In this weave of spectral pasts and unborn futures, saudade rises as a living thread—a Portuguese word born from the seafaring soul of a nation, its roots tangled in the Age of Discoveries when sailors gazed back at receding shores, yearning for homes they might never reclaim, and later distilled in the mournful strains of fado, music of loss and longing that defies translation. It’s a deep, soul-stirring ache that holds presence and absence, joy and sorrow, in a single, tender embrace—not just nostalgia, but a visceral pang for what was lost, what never came to be, and what lingers as a phantom limb of the heart, an emotional tapestry woven from memory, hope, and the unutterable void between. Unlike the Japanese mono no aware, which finds beauty in the fleeting impermanence of cherry blossoms or a sunset’s fade, saudade clings to the weight of what’s gone, a heavier, more possessive melancholy that doesn’t let go. Saudade is the sycamore trees’ whispered dirge for a Twin Peaks forever broken, Laura’s scream reverberating through an America that mourns without understanding, Trump’s Kodachrome visions of a heartland glowing like a dream half-remembered then lost to waking.
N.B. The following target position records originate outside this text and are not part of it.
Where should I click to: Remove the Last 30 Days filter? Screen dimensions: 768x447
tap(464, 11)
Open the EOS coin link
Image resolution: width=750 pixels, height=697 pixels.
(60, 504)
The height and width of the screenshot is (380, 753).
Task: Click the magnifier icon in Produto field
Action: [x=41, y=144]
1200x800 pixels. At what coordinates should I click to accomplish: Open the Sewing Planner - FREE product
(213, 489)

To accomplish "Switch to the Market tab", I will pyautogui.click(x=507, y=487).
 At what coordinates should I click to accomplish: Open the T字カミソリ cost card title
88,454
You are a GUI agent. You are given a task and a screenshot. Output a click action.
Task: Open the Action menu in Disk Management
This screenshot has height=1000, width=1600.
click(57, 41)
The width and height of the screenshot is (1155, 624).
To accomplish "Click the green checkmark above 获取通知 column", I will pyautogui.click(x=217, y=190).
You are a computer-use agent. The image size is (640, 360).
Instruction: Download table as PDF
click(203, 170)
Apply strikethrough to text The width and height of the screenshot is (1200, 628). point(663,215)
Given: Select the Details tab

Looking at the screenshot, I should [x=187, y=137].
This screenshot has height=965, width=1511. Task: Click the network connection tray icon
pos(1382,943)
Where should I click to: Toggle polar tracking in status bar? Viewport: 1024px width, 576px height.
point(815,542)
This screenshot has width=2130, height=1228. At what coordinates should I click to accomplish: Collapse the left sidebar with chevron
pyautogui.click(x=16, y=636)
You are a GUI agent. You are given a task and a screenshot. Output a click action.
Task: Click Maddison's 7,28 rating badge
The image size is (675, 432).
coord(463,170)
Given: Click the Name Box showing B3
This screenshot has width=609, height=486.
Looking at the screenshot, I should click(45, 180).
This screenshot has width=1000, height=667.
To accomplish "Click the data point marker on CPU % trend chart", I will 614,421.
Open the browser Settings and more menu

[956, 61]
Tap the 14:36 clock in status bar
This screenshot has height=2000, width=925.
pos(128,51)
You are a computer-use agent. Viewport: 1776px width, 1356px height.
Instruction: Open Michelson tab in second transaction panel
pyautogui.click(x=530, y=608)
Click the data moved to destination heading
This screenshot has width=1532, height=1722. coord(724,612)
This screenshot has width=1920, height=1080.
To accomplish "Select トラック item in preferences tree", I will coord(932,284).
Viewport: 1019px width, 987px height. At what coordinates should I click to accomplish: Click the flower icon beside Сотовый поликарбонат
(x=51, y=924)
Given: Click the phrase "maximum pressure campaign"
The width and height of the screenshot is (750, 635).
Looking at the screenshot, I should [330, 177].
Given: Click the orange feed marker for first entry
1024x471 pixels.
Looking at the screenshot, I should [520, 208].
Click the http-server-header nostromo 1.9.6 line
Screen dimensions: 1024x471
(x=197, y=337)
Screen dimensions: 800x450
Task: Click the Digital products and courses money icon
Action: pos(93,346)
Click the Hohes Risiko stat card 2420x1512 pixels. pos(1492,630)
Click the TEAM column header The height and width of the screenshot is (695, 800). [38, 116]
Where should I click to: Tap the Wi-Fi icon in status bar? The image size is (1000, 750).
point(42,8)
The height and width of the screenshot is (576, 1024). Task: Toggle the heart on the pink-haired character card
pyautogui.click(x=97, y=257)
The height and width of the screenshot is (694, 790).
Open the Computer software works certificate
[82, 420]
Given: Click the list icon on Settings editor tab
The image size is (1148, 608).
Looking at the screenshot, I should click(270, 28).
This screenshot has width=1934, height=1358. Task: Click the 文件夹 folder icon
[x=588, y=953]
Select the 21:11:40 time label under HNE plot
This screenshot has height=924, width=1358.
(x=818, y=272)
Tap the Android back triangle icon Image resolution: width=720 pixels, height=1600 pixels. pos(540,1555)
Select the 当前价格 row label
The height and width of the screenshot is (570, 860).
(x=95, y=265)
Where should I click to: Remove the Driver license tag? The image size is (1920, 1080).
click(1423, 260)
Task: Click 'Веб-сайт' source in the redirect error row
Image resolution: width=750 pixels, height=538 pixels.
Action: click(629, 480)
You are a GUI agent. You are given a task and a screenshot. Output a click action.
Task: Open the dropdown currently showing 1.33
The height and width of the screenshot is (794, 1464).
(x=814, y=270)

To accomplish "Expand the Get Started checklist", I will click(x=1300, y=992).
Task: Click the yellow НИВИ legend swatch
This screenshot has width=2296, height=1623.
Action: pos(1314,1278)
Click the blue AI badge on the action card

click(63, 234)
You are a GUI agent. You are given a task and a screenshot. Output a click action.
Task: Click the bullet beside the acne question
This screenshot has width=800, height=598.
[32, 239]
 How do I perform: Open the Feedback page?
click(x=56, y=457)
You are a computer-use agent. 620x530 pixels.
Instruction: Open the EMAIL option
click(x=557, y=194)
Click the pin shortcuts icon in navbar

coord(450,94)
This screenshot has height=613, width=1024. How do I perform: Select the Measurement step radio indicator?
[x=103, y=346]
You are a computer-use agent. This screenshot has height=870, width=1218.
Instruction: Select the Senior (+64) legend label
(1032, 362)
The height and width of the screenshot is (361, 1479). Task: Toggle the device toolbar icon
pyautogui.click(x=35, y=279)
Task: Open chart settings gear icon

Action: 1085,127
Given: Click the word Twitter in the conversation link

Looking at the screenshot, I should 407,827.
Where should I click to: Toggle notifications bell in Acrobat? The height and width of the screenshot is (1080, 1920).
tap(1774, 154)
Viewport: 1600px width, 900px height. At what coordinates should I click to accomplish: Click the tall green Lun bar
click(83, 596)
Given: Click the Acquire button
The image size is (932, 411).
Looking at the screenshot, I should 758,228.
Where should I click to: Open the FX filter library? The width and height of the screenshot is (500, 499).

It’s Fisher’s canceled futures pressing against the present, Lynch’s Red Room looping in crimson limbo, the diner’s coffee cooling on a counter where no one sits—a longing that doesn’t just haunt but inhabits us, a bittersweet residue of lives unlived and promises unkept. Readers, let this saudade seep into your marrow, then seek its echo in sound: go listen to Dead Combo, Portugal’s troubadours of twilight guitar and mournful horns, whose music weaves that same ineffable ache into every note—a sonic saudade that dances with the ghosts of this essay, urging you to feel the weight, then sway it into the night.